In the case of three wire system, only the potentials $L1$, $L2$ and $L3$ are provided and used for power transfer.

Example

The example in the following simulation shows a $50Hz$ / $231V$ three-phase three-wire system with unbalanced load in Wye connection, with the given impedances.

  • Calculate the phase currents $I_1$, $I_2$, $I_3$, the neutral current $I_N$
  • Calculate the true power, apparent power and reactive power.

The following simulation has the same impedances in the load, but the load does not provide a neutral connection.

Voltages - Currents - True Power - Aparrent and Reactive Power


The simulation differs in the following:

  • The network star voltages $\underline{U}_{1N}$, $\underline{U}_{2N}$, $\underline{U}_{3N}$ related to the neutral potential $\underline{U}_N$, and the load star voltages $\underline{U}_{1S}$, $\underline{U}_{2S}$, $\underline{U}_{3S}$ related to the star potential of the load are separated.
  • The star point voltage $\underline{U}_{KN}$ is shown.
  • With the switch $S$, the star potential can short-circuited to the neutral potential; so set $\underline{U}_{KN}=0$. This enables a comparison with the previous four-wire three-phase system.

Also here the „path“: calculate voltages $\rightarrow$ calculate currents $\rightarrow$ calculate true power $\rightarrow$ calculate aparrent and reactive power is the best way to get to all wanted values.

  1. Voltages: Here, only the the phase voltages $U_L$ are applied by the three-phase net, independently of the load. The star voltages of the load $\underline{U}_{xS}$ are not given by the network anymore, since the neutral potential is not provided. The network star voltages and the load star voltages can be connected in the following way: The calculation of the star voltage $\underline{U}_{SN}$ is explained after investigating the currents.
    \begin{align*} \underline{U}_{1S} &= \underline{U}_{1N} - \underline{U}_{SN} \\ \underline{U}_{2S} &= \underline{U}_{2N} - \underline{U}_{SN} \\ \underline{U}_{3S} &= \underline{U}_{3N} - \underline{U}_{SN} \\ \end{align*}
  2. Currents: For the phase currents it applies that: $\underline{I}_1 + \underline{I}_2 + \underline{I}_3 = 0$ (again, voltages given in the simulation are only the RMS value without the phase shift).

RECORD EXTRACTS:
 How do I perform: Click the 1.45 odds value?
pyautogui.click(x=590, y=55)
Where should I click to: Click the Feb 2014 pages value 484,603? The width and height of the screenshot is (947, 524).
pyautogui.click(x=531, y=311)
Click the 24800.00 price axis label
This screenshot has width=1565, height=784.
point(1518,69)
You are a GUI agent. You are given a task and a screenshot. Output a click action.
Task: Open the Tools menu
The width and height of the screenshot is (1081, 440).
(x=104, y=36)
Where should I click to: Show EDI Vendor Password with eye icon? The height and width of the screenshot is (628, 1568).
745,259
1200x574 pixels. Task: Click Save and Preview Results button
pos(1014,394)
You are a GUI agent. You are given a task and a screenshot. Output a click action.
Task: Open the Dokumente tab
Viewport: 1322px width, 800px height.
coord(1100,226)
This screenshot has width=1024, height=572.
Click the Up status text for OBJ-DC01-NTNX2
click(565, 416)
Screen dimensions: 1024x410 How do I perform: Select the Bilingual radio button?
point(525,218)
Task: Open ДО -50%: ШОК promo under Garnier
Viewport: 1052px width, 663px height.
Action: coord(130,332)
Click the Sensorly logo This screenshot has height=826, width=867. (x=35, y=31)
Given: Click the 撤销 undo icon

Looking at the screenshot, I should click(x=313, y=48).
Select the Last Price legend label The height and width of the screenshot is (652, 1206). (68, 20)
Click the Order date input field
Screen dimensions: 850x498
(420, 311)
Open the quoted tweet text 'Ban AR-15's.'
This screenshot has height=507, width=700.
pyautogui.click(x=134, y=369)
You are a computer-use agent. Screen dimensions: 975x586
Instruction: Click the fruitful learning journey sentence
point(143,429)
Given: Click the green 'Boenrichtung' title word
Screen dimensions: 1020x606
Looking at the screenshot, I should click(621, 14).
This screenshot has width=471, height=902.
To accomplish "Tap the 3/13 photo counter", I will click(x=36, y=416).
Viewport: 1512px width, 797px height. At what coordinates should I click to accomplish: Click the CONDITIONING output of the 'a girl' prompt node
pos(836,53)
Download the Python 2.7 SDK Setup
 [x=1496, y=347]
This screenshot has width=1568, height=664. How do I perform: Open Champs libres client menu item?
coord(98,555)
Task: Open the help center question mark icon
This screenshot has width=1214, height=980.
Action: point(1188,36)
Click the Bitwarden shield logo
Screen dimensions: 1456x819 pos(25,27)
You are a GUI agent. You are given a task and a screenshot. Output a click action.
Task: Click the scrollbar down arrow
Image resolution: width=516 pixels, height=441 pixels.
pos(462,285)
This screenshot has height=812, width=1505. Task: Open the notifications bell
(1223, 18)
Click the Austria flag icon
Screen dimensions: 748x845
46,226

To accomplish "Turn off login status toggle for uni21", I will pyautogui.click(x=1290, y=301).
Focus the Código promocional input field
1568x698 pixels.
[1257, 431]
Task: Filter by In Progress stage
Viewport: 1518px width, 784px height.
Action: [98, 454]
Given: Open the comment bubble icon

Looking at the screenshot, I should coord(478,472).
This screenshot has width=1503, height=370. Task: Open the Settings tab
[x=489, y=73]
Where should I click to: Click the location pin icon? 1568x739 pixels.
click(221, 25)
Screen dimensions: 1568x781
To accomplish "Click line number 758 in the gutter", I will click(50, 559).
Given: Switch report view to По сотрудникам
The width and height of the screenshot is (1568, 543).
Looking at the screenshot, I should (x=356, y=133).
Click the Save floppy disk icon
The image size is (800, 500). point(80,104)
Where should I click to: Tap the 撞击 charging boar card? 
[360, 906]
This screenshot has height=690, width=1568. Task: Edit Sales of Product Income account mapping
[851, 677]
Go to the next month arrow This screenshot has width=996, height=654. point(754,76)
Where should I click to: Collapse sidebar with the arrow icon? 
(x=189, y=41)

REQUESTS:
1. Answer these from the source text:
(a) What frequency and voltage does the example system have?
(b) What does closing the switch $S$ do to the star potential?
(c) What do the phase currents add up to?
2. Please explain, in one to three sentences, why the source text says the network no longer supplies the load star voltages $\underline{U}_{xS}$.
The records are separate from the source text.

ANSWERS GIVEN:
1.
(a) $50Hz$ and $231V$.
(b) It short-circuits the star potential to the neutral potential, so $\underline{U}_{KN}=0$.
(c) Zero: $\underline{I}_1 + \underline{I}_2 + \underline{I}_3 = 0$.

2. The neutral potential is not provided in this system, so the three-phase net supplies only the phase voltages $U_L$, independently of the load. For that reason, the load star voltages are no longer given by the network.